_Written instruction 1_
In the article on Oman's tourism sector, which category was the only one to contract?
_Written instruction 2_
Write out the passage of the Oman tourism article between "What’s driving growth" and "1.1% to RO196.5mn.", inclusive.

_Article_
▽

Oman’s tourism sector posted total output of RO2.28bn ($5.93bn) in 2025, up 7.8% on the previous year, data from the National Centre for Statistics and Information (NCSI) released over the weekend reported.
The sector’s direct contribution to GDP at current prices climbed 3.7% year on year to RO1.13bn ($2.94bn) by the end of December, up from RO1.09bn a year earlier. Direct value added rose 4% to RO1.10bn over the same period.
Visitor spending was the standout driver. Tourism consumption jumped 11.6% to roughly RO1.17bn ($3.04bn), pointing to firmer domestic travel activity alongside higher inbound expenditure. Total output of RO2.28bn compared with RO2.11bn in 2024.
What’s driving growth
Tourism consumption was the headline figure for trade buyers, climbing 11.6% to around RO1.17bn ($3.04bn). The pace points to higher per-visitor spend and a more active domestic leisure market, both of which feed directly into hotel ADR, F&B revenue and ancillary spend.
Accommodation services led the sub-sector breakdown with a 17% jump to RO252.1mn ($655mn), suggesting healthy occupancy and rate growth across the Sultanate’s hotel stock. A wider basket of tourism-related services rose 18% to RO197.9mn. Restaurant revenue grew 3.5% to RO198.9mn, while transport services edged up 1.1% to RO196.5mn.
Travel agency contraction signals channel shift
Travel agencies and booking services were the only category to contract, falling 12.2% to RO242.7mn. The decline reflects a wider regional pattern of inbound travellers moving towards direct online bookings, OTAs and metasearch platforms, with traditional intermediaries under pressure to reposition around niche, high-touch and B2B segments.

△

_Data records_
▽

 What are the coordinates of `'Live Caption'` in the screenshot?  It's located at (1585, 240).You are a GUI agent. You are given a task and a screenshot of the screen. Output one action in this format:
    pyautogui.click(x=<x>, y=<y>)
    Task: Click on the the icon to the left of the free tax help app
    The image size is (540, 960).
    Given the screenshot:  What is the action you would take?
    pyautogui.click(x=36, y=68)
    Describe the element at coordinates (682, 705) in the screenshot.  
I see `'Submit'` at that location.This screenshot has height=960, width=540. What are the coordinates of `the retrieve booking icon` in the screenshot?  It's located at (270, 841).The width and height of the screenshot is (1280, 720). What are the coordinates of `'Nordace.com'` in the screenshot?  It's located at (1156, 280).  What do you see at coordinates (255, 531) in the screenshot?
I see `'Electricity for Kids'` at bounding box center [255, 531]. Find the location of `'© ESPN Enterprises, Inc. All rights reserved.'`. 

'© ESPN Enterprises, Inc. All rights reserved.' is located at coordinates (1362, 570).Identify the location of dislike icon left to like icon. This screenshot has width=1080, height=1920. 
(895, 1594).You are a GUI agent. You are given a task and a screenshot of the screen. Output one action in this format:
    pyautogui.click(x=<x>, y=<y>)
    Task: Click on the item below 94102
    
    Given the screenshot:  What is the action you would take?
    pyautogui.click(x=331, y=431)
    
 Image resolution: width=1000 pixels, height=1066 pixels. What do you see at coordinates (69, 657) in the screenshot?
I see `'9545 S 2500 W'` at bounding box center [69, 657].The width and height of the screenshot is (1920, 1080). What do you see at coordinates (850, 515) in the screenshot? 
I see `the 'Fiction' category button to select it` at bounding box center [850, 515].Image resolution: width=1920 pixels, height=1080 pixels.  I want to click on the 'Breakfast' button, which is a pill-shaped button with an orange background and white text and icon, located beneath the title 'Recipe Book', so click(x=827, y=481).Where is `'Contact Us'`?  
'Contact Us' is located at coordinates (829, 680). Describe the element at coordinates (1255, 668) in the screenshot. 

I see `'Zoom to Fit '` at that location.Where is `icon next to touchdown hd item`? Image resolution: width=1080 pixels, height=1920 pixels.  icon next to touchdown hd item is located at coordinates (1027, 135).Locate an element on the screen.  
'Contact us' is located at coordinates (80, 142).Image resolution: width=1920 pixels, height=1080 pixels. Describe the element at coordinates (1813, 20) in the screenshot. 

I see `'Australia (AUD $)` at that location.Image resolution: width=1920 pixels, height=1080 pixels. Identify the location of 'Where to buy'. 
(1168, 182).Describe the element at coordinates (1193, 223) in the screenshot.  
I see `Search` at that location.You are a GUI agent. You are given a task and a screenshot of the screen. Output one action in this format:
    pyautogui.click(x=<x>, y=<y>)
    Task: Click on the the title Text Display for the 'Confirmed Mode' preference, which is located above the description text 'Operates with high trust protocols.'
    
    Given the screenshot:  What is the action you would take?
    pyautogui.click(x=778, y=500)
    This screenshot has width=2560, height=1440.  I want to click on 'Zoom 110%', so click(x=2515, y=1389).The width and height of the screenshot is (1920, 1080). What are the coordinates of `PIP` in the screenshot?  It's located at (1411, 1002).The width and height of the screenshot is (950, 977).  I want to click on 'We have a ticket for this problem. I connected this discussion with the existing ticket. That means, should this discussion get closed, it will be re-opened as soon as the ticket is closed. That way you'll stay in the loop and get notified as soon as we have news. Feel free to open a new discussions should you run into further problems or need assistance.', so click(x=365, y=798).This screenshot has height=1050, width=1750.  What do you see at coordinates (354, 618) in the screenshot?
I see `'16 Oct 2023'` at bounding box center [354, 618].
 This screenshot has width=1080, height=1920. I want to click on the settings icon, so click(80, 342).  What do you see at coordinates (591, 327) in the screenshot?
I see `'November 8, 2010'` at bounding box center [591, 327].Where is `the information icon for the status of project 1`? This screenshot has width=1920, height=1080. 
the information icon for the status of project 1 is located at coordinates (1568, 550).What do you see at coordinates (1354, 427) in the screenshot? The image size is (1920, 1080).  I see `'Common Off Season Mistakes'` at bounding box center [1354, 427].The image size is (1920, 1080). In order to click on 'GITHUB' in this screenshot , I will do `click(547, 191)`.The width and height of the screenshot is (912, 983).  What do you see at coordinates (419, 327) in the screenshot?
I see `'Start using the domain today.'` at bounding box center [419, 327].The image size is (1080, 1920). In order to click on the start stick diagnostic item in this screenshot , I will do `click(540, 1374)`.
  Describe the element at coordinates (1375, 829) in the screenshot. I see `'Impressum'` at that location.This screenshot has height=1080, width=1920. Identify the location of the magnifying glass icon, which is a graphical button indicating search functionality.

△

_Exercise result 1_
Travel agencies and booking services, which fell 12.2% to RO242.7mn.

_Exercise result 2_
What’s driving growth
Tourism consumption was the headline figure for trade buyers, climbing 11.6% to around RO1.17bn ($3.04bn). The pace points to higher per-visitor spend and a more active domestic leisure market, both of which feed directly into hotel ADR, F&B revenue and ancillary spend.
Accommodation services led the sub-sector breakdown with a 17% jump to RO252.1mn ($655mn), suggesting healthy occupancy and rate growth across the Sultanate’s hotel stock. A wider basket of tourism-related services rose 18% to RO197.9mn. Restaurant revenue grew 3.5% to RO198.9mn, while transport services edged up 1.1% to RO196.5mn.